- Material shown -
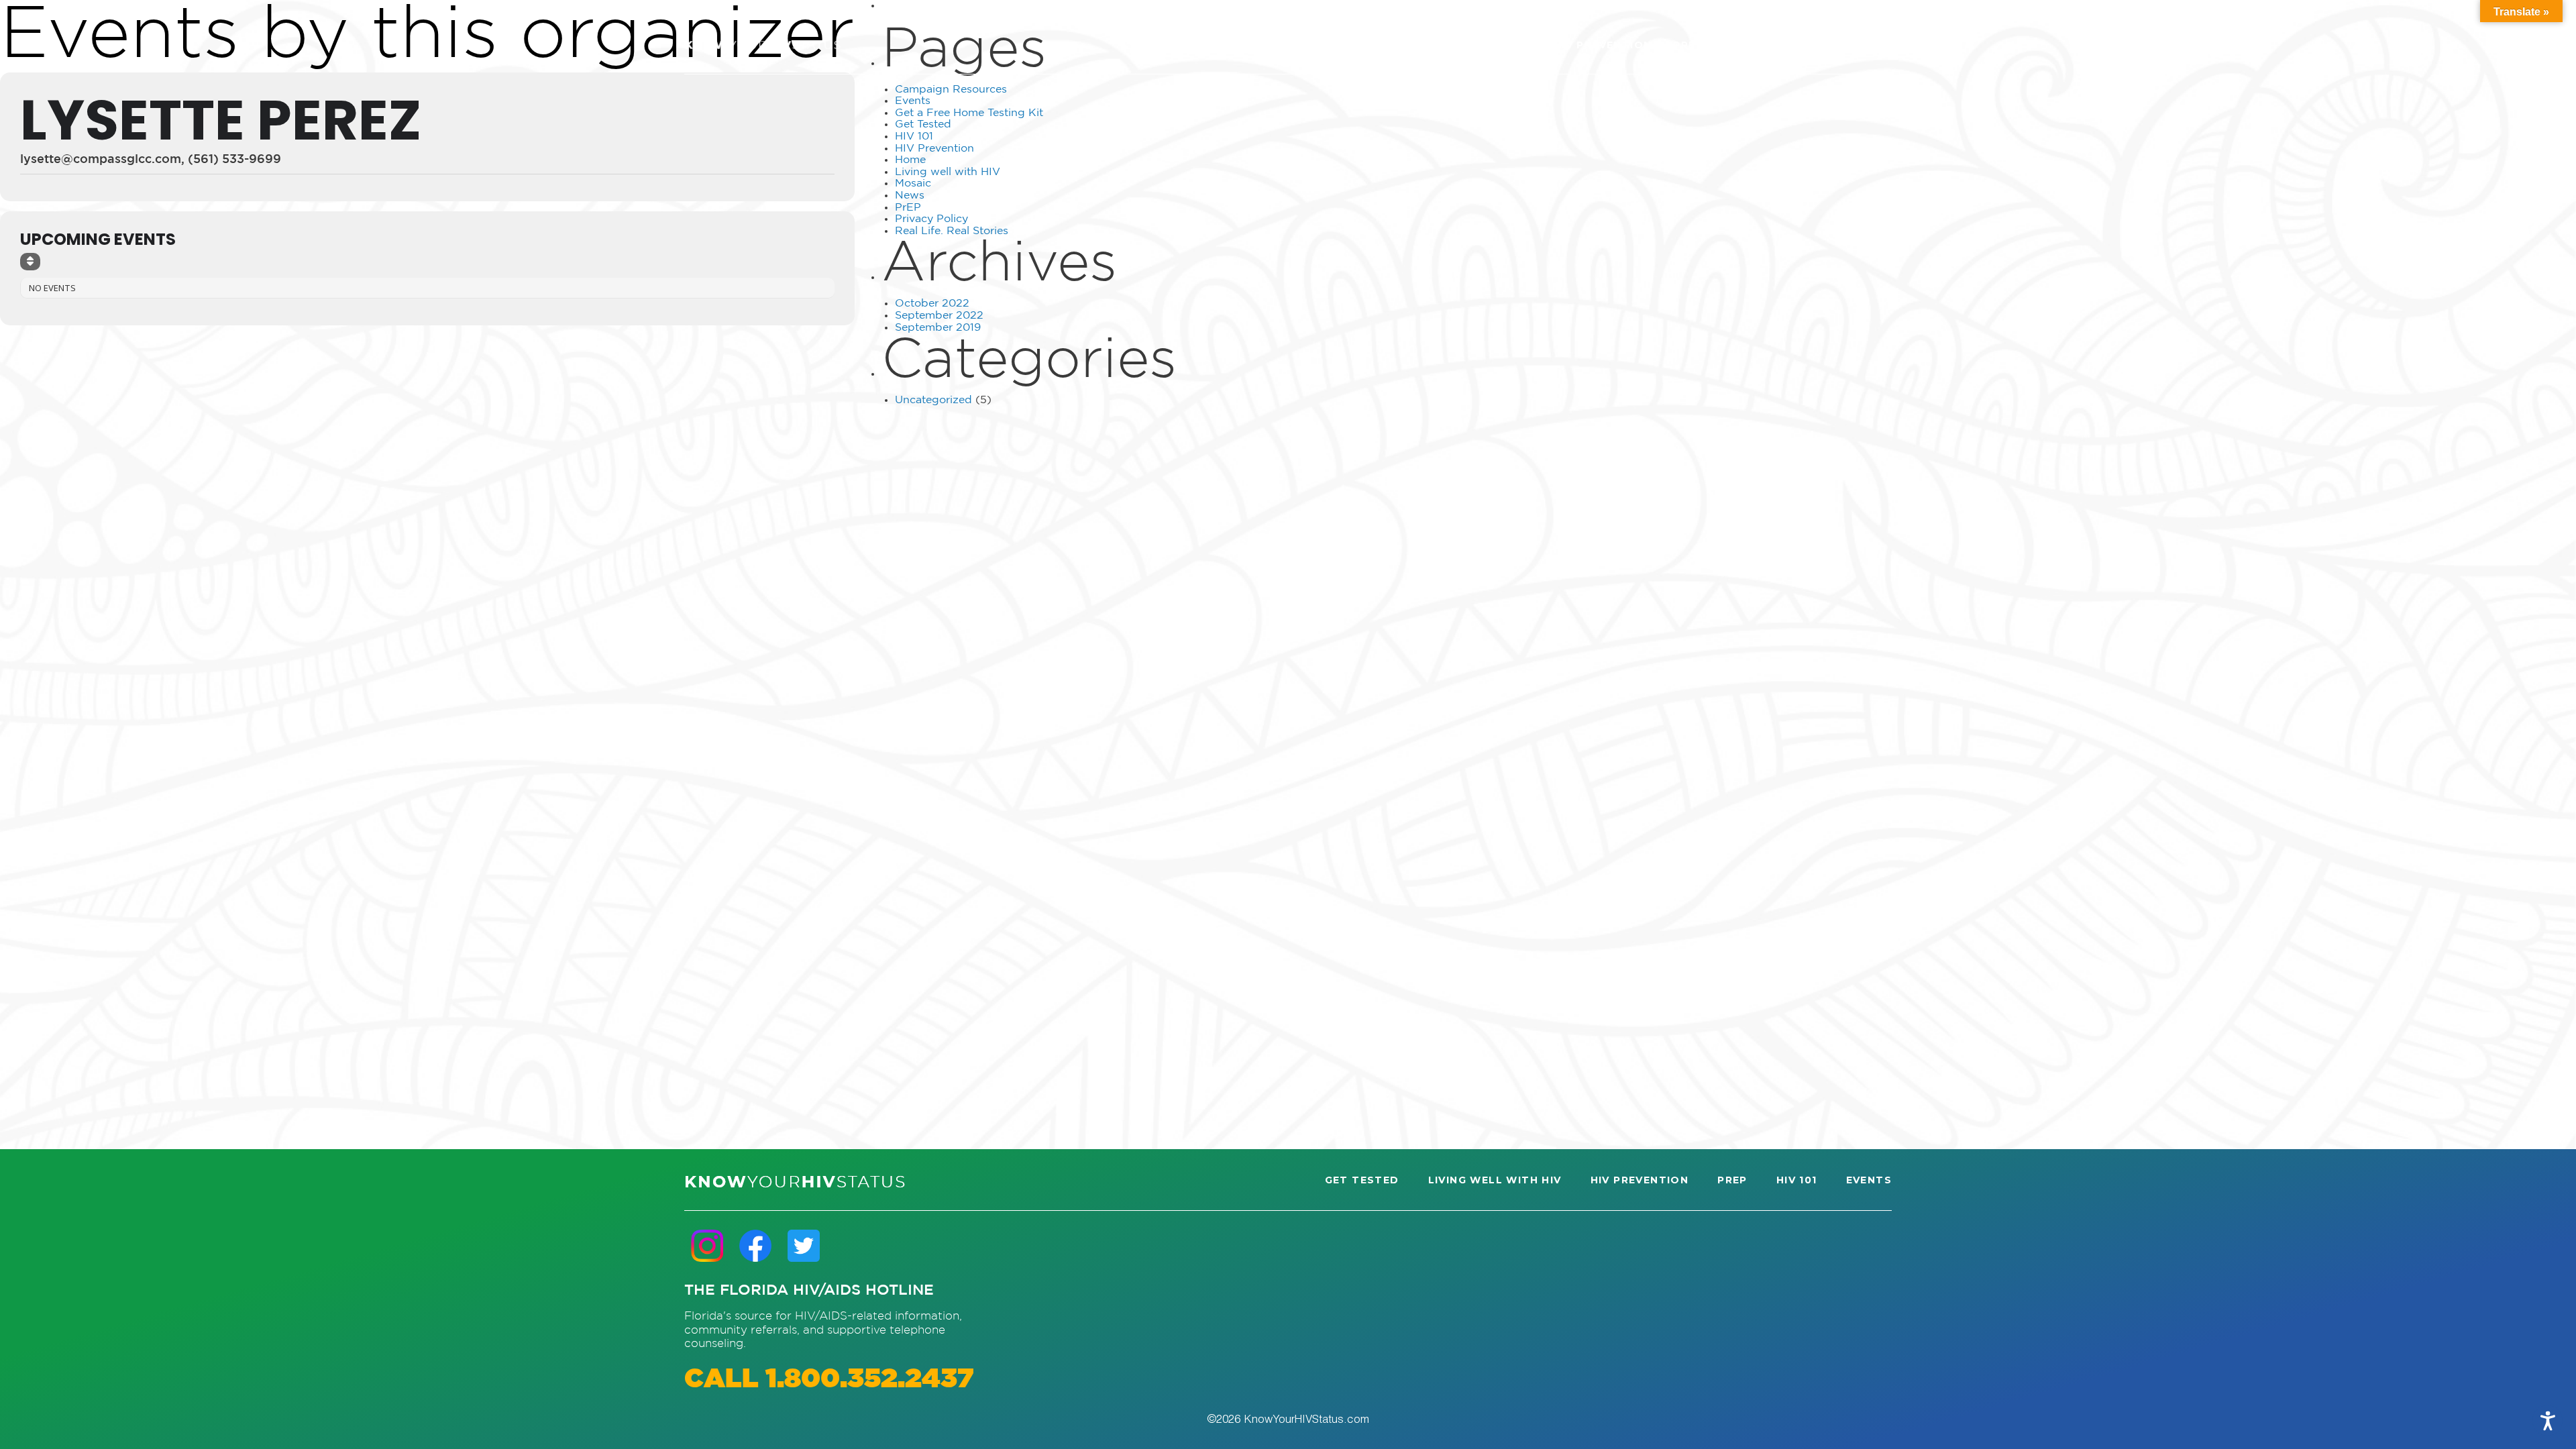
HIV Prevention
==
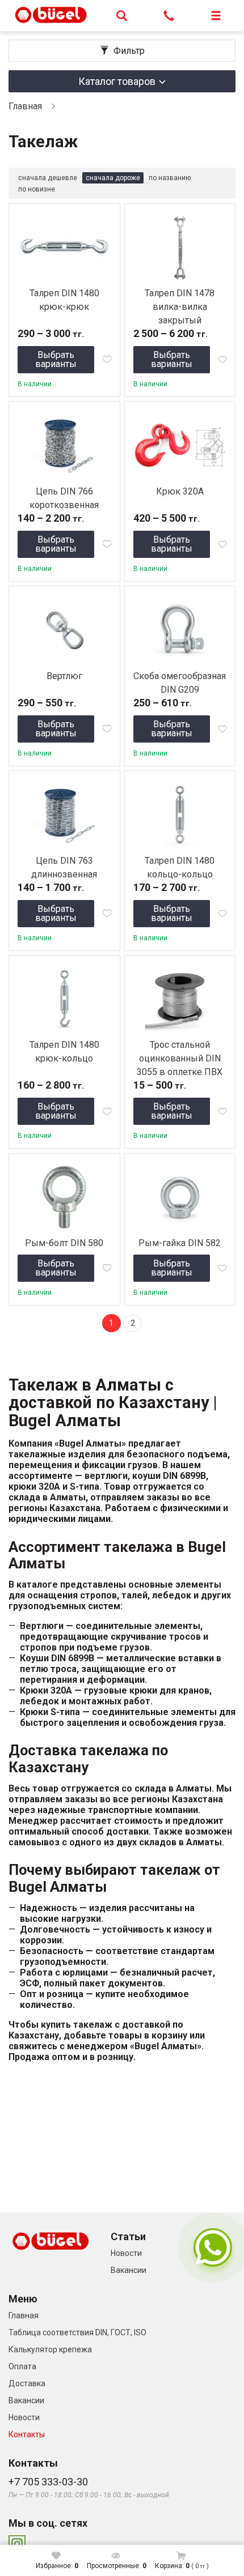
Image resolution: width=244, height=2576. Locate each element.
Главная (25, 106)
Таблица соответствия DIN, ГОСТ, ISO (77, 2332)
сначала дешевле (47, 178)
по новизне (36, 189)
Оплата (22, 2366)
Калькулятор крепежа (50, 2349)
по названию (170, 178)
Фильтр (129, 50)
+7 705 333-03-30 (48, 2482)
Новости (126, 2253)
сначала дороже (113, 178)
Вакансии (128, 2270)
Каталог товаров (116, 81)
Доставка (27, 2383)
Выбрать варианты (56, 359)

- About this task -
Your task is to transcribe, with no changes, only the lines of the listing above that lie between the line holding "сначала дороже (113, 178)" and the line holding "Выбрать варианты (56, 359)", inclusive.

- Answer area -
сначала дороже (113, 178)
Вакансии (128, 2270)
Каталог товаров (116, 81)
Доставка (27, 2383)
Выбрать варианты (56, 359)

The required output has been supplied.